• **Page text**:
____________________
Just as Punjabis have parathas for breakfast, Gujaratis have theplas for breakfast. Theplas look like plain parathas but they are not.

Parathas usually have a stuffing made with vegetables, whereas theplas are made by adding vegetables to the dough.

Parathas become dry as they cool down and they do not last long. Whereas, theplas can be stored for days and there is no change in taste too. Well, there are a few pro tips that I will mention to make them last longer.

Gram flour is added to the dough, which makes theplas slightly crisp.

Theplas are rolled thin, unlike parathas which are thick.

Both are cooked on tawa. A good paratha is allowed to puff up and a good thepla is gently pressed down with a spatula or cloth on the sides to cook evenly and make it slightly crisp.

Gujarati Methi Thepla is not just delicious; it is also packed with nutritional goodness. Fenugreek leaves are known for their high content of vitamins, minerals, and antioxidants. They are a good source of dietary fiber, which aids digestion and promotes a feeling of fullness.

About Methi Thepla Recipe

Methi Thepla is a rustic Indian flatbread made with whole wheat flour, gram flour, fresh fenugreek leaves, spices, and yogurt.
____________________
• **Data lines**:
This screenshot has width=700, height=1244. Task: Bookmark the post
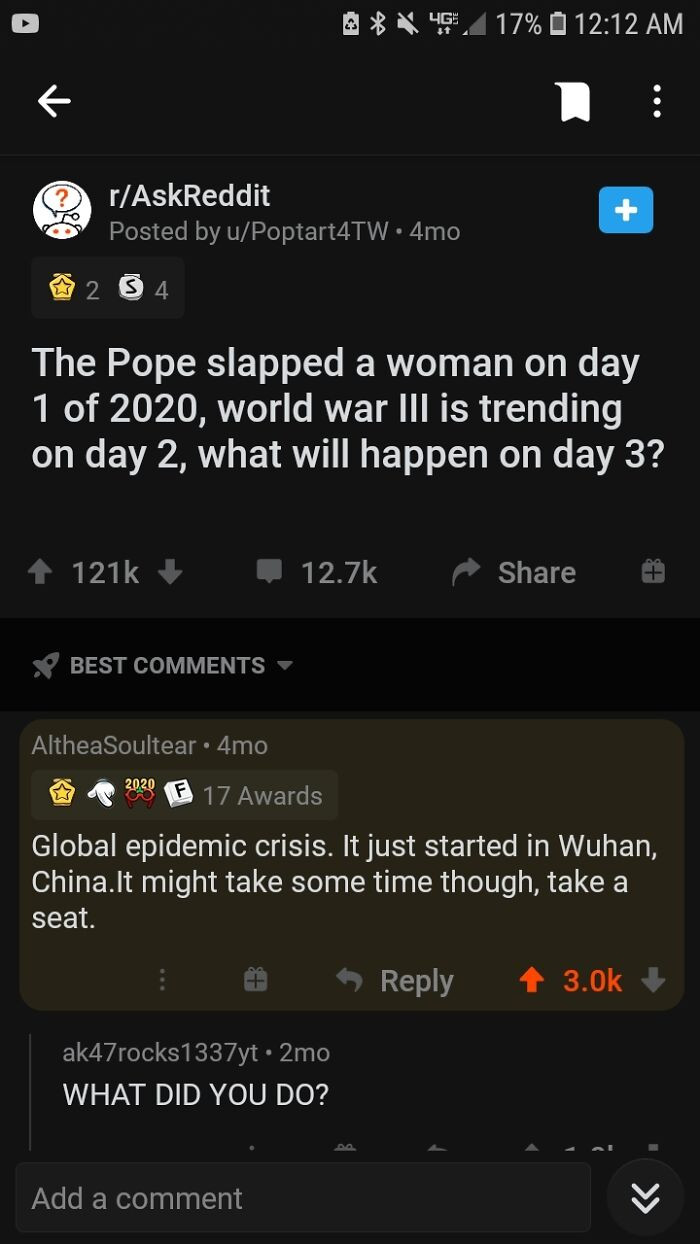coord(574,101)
____________________
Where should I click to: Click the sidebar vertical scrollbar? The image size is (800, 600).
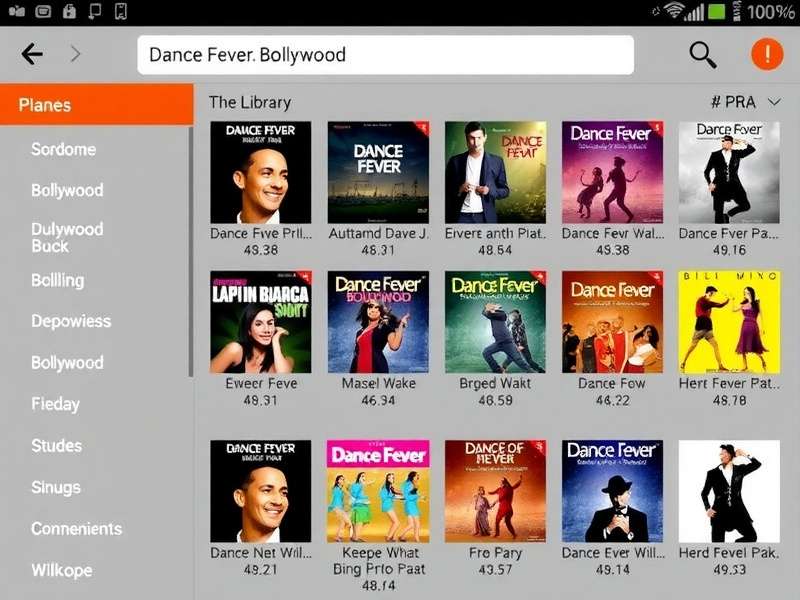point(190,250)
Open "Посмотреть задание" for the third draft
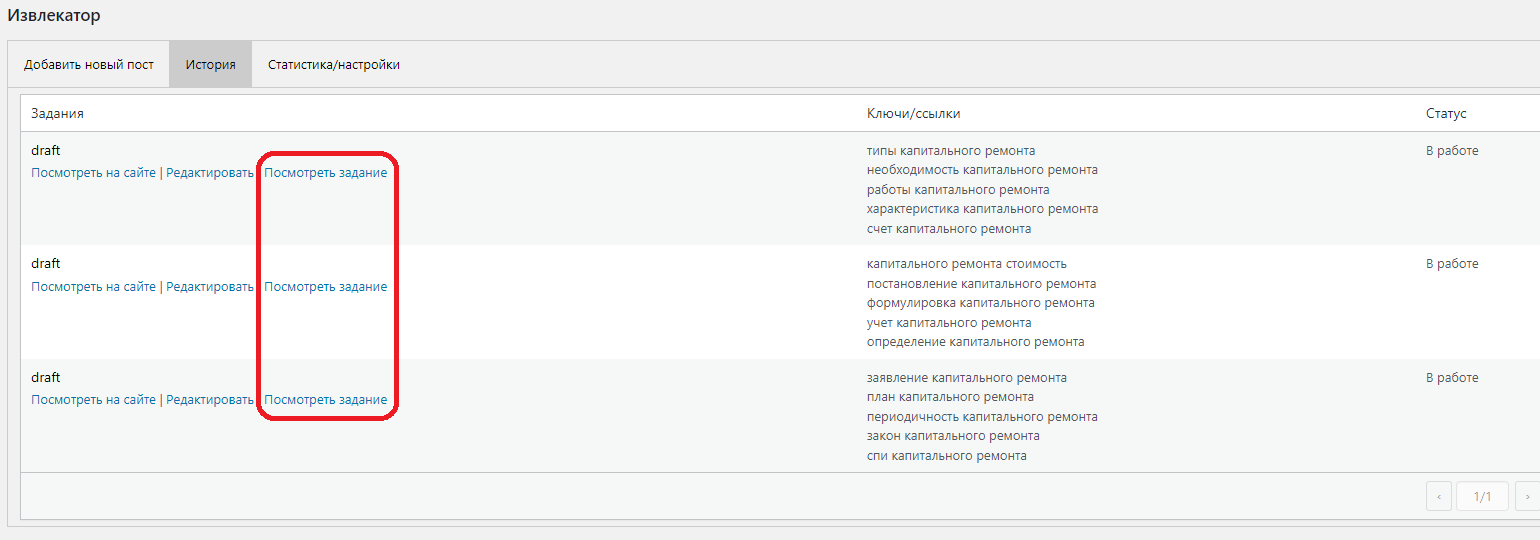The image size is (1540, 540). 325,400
____________________
• **List of tasks**:
1. Convert the entries into a Markdown table with the columns "Row" and "Entry line," starting at the line that contains "Where should I" and stopping after the line that contains "The image size is (1540, 540). 325,400". Number each row, skip blank lines, and leave the pictures out.
2. Continue the text on methi theplas from where it stops.
The text and the entries were taken from different sources.

• **Task answers**:
1.
| Row | Entry line |
|---|---|
| 1 | Where should I click to: Click the sidebar vertical scrollbar? The image size is (800, 600). |
| 2 | point(190,250) |
| 3 | Open "Посмотреть задание" for the third draft |
| 4 | The image size is (1540, 540). 325,400 |

2.
There are various types of thepla made with different vegetables – mooli thepla, dudhi thepla, beetroot thepla, carrot thepla, cabbage thepla, and plain thepla without any vegetables. Theplas are typically served as a breakfast or snack but I can eat them for lunch, tiffin, dinner, or anytime in between.

Methi thepla is the most popular of all. This recipe is a basic and authentic Gujarati recipe.

The star ingredient of this dish is methi leaves which give the thepla a distinctive taste. Usually, methi leaves are not preferred for their bitter taste. But methi theplas do not taste bitter as is it beautifully balanced with the combination of spices.

Theplas can be made in under 30 minutes, so it makes a great lunch box option. Kids can just roll it and eat without any fuss. It is a powerhouse of nutrients and good for digestion too.

Today’s recipe is using wheat flour but you can also add Jowar flour, Bajra flour and make theplas healthier. Quantity can be 1/4 or 1/2 of wheat flour.

Reasons to try

Easy recipe.

Wholesome and nutritious.

Unique blend of flavors.

Well balanced flavors.

Probably the best start to your day.

Makes for a light, healthy, and satisfying lunch or dinner.

Vegetarian and can be made Vegan.

Long shelf life.

Travel friendly – remain soft and flavorful even after hours.

gujarati methi thepla recipe

Pro Tips

Follow the below tips that will help you make soft and the best melt-in-mouth methi theplas.

1. Fresh Fenugreek Leaves: Always use fresh fenugreek leaves (methi) for the best flavor and texture. Ensure that the leaves are clean, tender, and free from any yellow or wilted parts.

2. Proper cleaning of fenugreek leaves: Thoroughly wash the fenugreek leaves to remove any dirt or impurities. Trim the stems and discard any tough or discolored leaves. Finely chop the leaves before adding them to the dough.

3. Dough consistency: Knead the dough till soft. Because of salt, methi leaves will release water so add water as required. The dough should be soft and pliable but not too sticky. Start by adding less water and gradually adjust as needed while kneading.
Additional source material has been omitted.